A common real-world scenario looks like this: the user completes Stripe Checkout, lands on a success page, and then immediately tries to use the product, but access is still not active.
That is usually expected when billing confirmation and webhook-driven backend state have not fully settled yet. The browser may already show a successful payment flow while your runtime access state is still waiting for webhook processing to finish.
In this model, access must come from backend runtime state, not from a frontend redirect or success URL. Licenzy answers that post-payment access decision from entitlements updated after billing webhooks are processed.
Why payment and access are different decisions
Stripe confirms payment flow. Your product still needs a separate decision about access.
- Stripe handles payment collection and billing events.
- Licenzy processes webhook-confirmed billing updates.
- Licenzy updates entitlement-backed runtime state.
- Your backend should verify access from that resulting state.
That separation is what keeps access reliable when retries happen, billing changes, or frontend state becomes stale.
Licenzy solves this by making access a direct function of entitlement state updated by Stripe webhooks, removing the need for custom billing-to-access logic.
Recommended flow
- Create checkout through checkout session.
- Let Stripe and Licenzy process billing updates through webhooks.
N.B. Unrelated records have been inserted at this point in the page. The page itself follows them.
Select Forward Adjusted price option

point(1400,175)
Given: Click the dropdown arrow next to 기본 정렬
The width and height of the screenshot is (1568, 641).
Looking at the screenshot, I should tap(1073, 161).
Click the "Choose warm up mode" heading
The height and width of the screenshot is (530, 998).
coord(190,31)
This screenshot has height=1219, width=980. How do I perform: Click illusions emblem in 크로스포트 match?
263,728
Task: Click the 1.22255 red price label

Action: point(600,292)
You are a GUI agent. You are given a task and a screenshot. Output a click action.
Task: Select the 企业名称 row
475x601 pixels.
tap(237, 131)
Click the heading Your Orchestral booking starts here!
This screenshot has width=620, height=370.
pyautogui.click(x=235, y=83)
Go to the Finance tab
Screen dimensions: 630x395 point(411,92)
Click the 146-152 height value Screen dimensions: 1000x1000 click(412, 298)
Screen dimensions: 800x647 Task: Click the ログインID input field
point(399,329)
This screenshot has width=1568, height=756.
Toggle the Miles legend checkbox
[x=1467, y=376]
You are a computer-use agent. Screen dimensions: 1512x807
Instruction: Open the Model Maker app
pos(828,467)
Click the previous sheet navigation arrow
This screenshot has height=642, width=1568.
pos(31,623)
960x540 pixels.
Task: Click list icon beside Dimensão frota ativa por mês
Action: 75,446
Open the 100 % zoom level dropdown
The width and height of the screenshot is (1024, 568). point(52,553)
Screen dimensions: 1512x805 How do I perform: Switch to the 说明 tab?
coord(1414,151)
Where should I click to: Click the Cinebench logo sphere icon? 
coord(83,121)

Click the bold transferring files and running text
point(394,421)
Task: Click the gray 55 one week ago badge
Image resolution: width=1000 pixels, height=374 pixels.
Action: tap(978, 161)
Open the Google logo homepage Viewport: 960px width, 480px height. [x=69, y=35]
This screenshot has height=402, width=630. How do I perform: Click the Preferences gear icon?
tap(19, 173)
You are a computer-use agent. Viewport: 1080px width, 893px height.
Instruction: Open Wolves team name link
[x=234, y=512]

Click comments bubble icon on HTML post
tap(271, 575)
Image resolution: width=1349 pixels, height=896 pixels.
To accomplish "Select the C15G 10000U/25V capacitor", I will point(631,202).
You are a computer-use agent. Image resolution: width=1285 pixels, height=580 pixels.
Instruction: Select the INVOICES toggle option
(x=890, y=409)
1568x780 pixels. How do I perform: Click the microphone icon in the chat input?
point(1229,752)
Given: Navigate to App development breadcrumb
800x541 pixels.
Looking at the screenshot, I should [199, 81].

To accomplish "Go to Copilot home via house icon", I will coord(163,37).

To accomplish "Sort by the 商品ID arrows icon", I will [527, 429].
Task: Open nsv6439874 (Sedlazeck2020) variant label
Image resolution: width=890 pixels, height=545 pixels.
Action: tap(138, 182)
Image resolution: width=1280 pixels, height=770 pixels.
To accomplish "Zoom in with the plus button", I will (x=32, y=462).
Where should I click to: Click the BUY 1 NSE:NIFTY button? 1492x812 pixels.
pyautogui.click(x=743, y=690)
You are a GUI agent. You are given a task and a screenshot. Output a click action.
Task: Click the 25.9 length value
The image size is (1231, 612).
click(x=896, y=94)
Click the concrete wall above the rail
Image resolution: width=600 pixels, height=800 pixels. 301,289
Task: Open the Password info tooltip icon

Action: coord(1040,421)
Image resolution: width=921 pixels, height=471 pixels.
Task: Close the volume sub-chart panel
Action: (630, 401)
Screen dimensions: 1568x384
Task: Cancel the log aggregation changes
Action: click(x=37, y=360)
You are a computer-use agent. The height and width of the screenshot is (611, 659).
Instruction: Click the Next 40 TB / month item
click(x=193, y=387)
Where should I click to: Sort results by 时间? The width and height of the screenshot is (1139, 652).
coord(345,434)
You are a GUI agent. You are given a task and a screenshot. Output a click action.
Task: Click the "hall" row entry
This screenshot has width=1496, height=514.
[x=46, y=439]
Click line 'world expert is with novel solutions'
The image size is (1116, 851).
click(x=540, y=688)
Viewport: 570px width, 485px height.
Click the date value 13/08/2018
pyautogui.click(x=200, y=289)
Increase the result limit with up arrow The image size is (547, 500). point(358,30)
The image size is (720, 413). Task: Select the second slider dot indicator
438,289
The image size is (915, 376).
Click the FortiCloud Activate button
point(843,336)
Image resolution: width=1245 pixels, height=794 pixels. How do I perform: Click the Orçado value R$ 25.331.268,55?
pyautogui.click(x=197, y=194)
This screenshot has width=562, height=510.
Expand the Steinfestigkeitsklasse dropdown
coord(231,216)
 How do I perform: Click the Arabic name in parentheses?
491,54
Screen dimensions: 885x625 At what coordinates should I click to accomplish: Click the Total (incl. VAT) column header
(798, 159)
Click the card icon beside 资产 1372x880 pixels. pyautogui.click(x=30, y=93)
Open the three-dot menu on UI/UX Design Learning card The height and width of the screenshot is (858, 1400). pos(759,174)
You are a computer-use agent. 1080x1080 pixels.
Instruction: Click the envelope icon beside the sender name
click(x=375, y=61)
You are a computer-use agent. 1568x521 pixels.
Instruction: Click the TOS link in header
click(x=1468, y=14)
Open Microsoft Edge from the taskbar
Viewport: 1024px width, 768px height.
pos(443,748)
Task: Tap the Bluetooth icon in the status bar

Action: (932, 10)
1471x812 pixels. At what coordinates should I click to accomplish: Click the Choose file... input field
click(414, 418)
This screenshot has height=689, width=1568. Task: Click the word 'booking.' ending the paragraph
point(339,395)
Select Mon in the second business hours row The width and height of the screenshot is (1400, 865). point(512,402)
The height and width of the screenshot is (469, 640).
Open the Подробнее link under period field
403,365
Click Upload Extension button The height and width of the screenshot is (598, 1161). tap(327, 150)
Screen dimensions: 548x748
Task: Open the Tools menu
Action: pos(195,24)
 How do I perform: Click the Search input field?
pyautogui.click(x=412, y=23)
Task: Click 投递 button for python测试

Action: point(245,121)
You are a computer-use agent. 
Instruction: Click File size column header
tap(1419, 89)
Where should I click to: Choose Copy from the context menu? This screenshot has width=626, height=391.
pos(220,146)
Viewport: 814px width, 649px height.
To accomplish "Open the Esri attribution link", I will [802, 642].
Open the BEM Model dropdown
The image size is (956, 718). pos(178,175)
- Check access from your backend with
POST /v1/access/check. - If needed, read richer customer or entitlement state through
GET /v1/customer/access/:subject_reforGET /v1/entitlements/:subject_ref.
This keeps the access decision server-side and tied to the same commercial state used everywhere else in the runtime API.
Example access check
A clean backend access check is usually enough for protected routes, paid features, or post-purchase verification.
const response = await fetch("https://api.licenzy.app/v1/access/check", {
method: "POST",
headers: {
Authorization: "Bearer lz_test_***",
"Content-Type": "application/json",
},
body: JSON.stringify({
subject_ref: "user_123",
}),
});
const result = await response.json();
// { subject_ref: "user_123", allowed: true }{
"subject_ref": "user_123",
"allowed": false
}When you need more than a boolean answer, use customer access or entitlement reads for support views, account pages, or debugging.
Common mistakes
- Trusting a browser success page as proof that access is already active.
- Enabling access too early, before webhook-driven entitlement updates finish.
- Checking access from the frontend only instead of from a backend runtime path.
- Reading payment success as if it were the same thing as current access state.